The hackers behind an April theft of around $80 million from Rari Capital, a DeFi lending platform, temporarily stopped sending stolen funds into Tornado Cash after the platform’s developers -form tweeted that they would lose $10 million, “no questions asked,” in exchange for the rest of the money.
“I was hopeful that he was considering whether or not to send the money back and get the bounty,” Rari co-founder Jack Lipstone said. But the attacker eventually started funneling the money back to Tornado Cash in an apparent attempt to obscure its source.
“It’s like the worst feeling ever,” Mr Lipstone added.

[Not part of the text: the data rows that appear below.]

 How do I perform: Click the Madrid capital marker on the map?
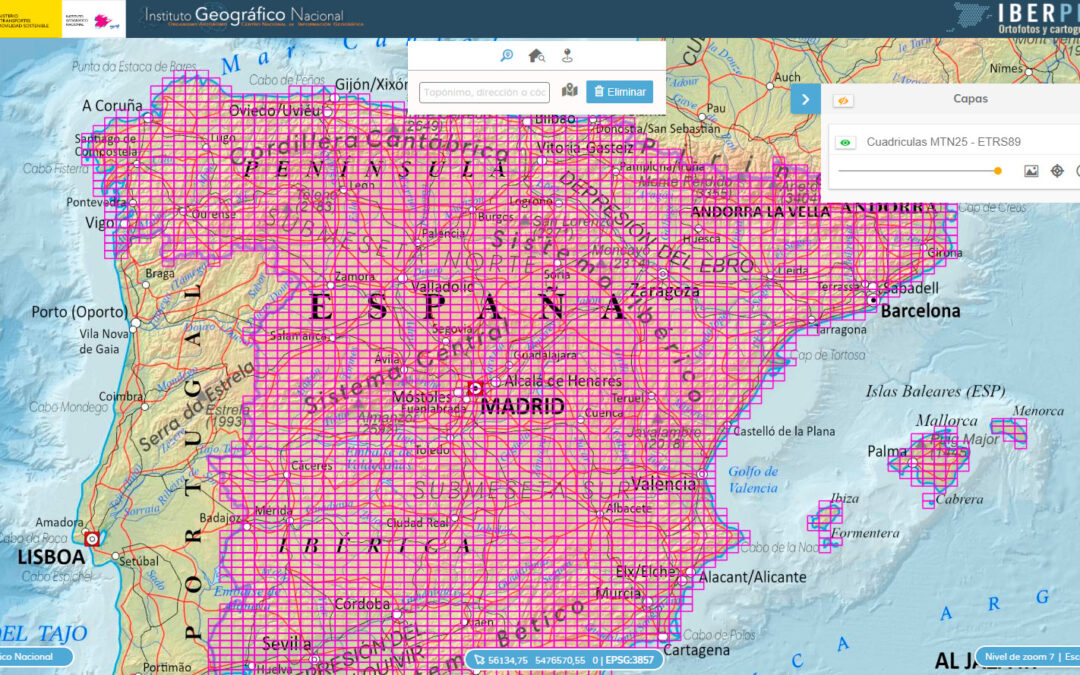(x=475, y=389)
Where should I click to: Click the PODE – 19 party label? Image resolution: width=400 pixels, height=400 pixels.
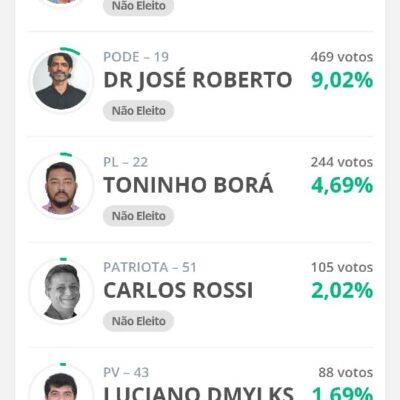(136, 57)
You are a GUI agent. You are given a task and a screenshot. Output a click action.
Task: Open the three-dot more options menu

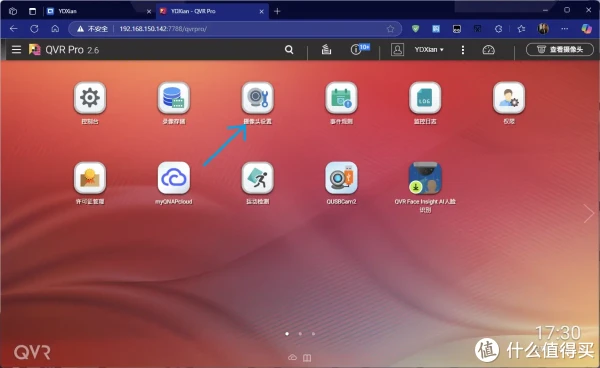(x=463, y=50)
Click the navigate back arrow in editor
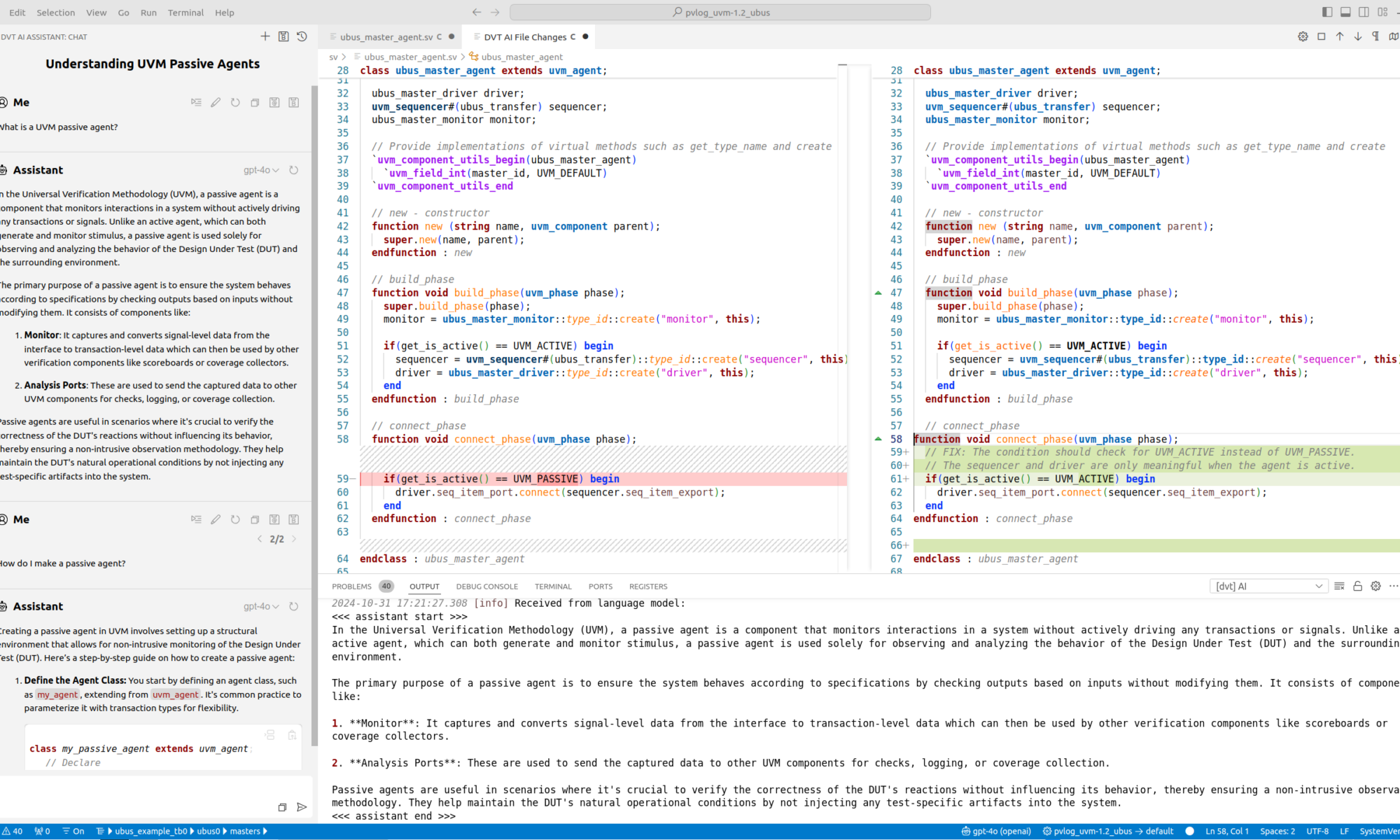The height and width of the screenshot is (840, 1400). [x=476, y=11]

Last month, as crypto project DeFi Harmony responded to a roughly $100 million heist, it tweeted that it would offer a $1 million “bounty” to hackers in exchange for the rest of the funds.
“Harmony will plead for no criminal charges when the funds are returned,” he said. The company then increased its offer to $10 million.
Blockchain analysis experts suspect that North Korea-linked hackers stole the funds and funneled the crypto to Tornado Cash as well. Harmony declined to comment.
“The criminal is able to steal money and is happy to accept a much smaller amount of clean money so he can get away with it unscathed.”
Alex Rice, co-founder and chief technology officer of bug bounty platform HackerOne, said cyber incidents on these largely unregulated new systems can range from accidental exploits to criminal heists. If in the latter category, post-mining payments are like “a form of money laundering, almost,” he said.
“The criminal is capable of stealing money and is happy to accept a much smaller amount of clean money so he can get away with it,” Rice said.
US officials, who have stepped up efforts to track down stolen crypto and sanction hacking groups, are discouraging companies from paying hackers after ransomware attacks. The Treasury Department did not respond to requests for comment, and the Justice Department declined to comment on the most nascent form of post-exploit payments.
Amid the wave of high profile hacks, some crypto platforms have started offering traditional bug bounties as a preemptive way. In June, an infrastructure platform known as Aurora paid a hacker $6 million for spotting a vulnerability.
Rice said HackerOne has crypto-based businesses as customers, but it wouldn’t work with DeFi platforms with non-traditional operating structures. Many are not registered as real businesses and are governed by people who hold tokens and can vote on how the projects are run.
“It’s unclear who you’re actually contracting with, who is legally responsible if some type of crime is committed or if a bill has to be paid,” said Rice, whose company customers include Starbucks. Corp.
and General Motors Co.
But most DeFi crypto platforms haven’t attempted to launch bug bounty programs, he said.
“It’s not widespread,” Mr. Rice added. “We operate in the modern business world, which means we need appropriate business entities to engage in business relationships with.”